Allen Isiah Jeremiah Durham (born July 9, 1988), nicknamed The Hulk, is an American professional basketball player for the Saga Ballooners of the B.League. Allen owns the Grand Rapids Danger of the North American Basketball League and runs a foundation under his name. He leads Grace Bible College all-time in points, rebounds, and blocks and has played in multiple leagues around the world.

== College career ==
Durham came to Grace Bible College, a Division II school in the NCCAA, after graduating from Wyoming Park in 2006. He was recruited by Coach Gary Bailey. He left after his freshman year due to financial limitations to attend Grand Rapids Community College, but didn't play basketball. He returned to Grace the following season.

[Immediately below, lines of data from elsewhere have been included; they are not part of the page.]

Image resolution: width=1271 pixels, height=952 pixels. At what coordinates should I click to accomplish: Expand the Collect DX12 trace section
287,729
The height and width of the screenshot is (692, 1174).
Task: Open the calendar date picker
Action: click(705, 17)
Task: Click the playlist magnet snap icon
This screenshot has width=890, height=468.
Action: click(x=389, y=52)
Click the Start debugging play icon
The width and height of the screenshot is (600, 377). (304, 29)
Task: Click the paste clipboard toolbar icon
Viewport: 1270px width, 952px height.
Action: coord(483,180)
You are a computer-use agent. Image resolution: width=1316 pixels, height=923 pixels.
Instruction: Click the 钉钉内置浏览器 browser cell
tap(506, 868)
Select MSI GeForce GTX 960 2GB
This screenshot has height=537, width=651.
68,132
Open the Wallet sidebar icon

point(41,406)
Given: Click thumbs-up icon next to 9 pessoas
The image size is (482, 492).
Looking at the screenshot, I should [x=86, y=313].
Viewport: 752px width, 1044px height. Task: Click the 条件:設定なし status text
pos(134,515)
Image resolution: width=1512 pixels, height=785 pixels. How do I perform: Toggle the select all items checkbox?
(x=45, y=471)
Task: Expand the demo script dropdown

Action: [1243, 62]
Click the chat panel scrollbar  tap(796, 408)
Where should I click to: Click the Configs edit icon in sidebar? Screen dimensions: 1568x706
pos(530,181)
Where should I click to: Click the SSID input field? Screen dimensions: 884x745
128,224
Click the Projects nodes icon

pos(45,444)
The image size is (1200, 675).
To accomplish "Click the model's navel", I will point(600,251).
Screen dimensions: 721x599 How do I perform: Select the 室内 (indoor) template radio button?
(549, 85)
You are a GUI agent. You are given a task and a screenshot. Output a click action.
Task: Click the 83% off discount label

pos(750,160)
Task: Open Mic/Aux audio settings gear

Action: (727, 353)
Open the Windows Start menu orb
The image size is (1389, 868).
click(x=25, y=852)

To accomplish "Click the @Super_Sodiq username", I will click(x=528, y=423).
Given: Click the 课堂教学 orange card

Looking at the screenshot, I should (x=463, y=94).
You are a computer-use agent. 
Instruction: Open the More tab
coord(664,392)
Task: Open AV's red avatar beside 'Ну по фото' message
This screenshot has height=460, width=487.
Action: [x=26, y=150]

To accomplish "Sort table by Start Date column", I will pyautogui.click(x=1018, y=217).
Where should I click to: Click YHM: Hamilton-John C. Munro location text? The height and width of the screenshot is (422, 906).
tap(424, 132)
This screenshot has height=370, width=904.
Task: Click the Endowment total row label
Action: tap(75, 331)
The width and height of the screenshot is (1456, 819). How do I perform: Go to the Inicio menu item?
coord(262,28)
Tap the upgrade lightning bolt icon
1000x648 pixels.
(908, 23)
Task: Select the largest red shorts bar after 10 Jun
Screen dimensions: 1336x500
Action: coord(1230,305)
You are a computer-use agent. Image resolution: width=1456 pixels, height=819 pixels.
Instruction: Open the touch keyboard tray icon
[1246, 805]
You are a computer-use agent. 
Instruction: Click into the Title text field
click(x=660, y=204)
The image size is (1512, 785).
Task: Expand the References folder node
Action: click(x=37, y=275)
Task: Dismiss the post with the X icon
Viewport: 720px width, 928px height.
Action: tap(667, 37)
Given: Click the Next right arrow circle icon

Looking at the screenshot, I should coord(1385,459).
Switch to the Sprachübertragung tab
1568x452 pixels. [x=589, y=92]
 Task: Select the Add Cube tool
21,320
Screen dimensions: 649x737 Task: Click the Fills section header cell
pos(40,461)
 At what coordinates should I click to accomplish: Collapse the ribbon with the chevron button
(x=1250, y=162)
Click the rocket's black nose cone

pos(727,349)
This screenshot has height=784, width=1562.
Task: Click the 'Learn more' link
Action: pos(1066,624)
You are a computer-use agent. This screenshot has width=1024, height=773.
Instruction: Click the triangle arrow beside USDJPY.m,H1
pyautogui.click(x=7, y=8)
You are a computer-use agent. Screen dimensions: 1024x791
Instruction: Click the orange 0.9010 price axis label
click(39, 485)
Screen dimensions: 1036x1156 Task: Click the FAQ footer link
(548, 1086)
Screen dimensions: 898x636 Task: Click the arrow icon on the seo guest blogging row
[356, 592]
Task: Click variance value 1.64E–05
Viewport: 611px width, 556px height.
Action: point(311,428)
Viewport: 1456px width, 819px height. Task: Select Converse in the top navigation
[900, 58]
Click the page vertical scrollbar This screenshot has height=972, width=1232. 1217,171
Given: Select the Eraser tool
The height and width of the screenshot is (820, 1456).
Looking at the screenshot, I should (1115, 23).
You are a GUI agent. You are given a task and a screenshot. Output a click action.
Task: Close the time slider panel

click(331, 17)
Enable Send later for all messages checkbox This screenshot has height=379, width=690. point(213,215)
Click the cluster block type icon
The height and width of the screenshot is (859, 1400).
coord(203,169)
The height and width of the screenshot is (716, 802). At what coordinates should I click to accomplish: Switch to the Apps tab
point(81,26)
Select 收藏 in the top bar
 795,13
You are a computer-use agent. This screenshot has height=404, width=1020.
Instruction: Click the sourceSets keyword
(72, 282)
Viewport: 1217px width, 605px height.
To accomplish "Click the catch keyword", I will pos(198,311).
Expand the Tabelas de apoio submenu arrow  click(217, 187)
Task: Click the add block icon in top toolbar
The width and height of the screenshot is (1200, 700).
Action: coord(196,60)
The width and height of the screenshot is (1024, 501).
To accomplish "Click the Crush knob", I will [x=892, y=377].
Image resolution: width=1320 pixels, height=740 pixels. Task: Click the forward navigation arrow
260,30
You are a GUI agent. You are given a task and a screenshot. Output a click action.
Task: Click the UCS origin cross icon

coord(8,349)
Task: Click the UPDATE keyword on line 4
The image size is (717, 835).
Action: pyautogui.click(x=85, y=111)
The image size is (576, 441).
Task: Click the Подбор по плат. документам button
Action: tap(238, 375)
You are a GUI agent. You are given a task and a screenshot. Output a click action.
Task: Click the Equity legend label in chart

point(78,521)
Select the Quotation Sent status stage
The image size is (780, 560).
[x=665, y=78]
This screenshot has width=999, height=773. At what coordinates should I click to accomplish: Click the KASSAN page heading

Before his senior season, he had offers from several Division I schools to transfer, such as Iowa State, Central Michigan and Miami at Ohio. He scored 31 points in a win against Lincoln Christian University to move into first place on the all-time scoring leaderboard of Grace. The record previously hadn't been broken since 1966. He also became Grace's all-time leading rebounder. He won the Pete Maravich Award for men's basketball in 2011.

== Professional career ==

=== Dinamo București (2011) ===
Durham started his professional career in Romania, after signing with Dinamo București. In his first career game with the team, he recorded 32 points and 13 rebounds in an 87–94 OT loss against the CS Otopeni. In his second game with Bucuresti, he racked up 21 points, 13 rebounds and 4 assists in an 86–91 OT loss against the CSS Giurgiu. He finished his time there with 23.3 points and 13.7 rebounds (including 5.7 offensive) per game in 18 games.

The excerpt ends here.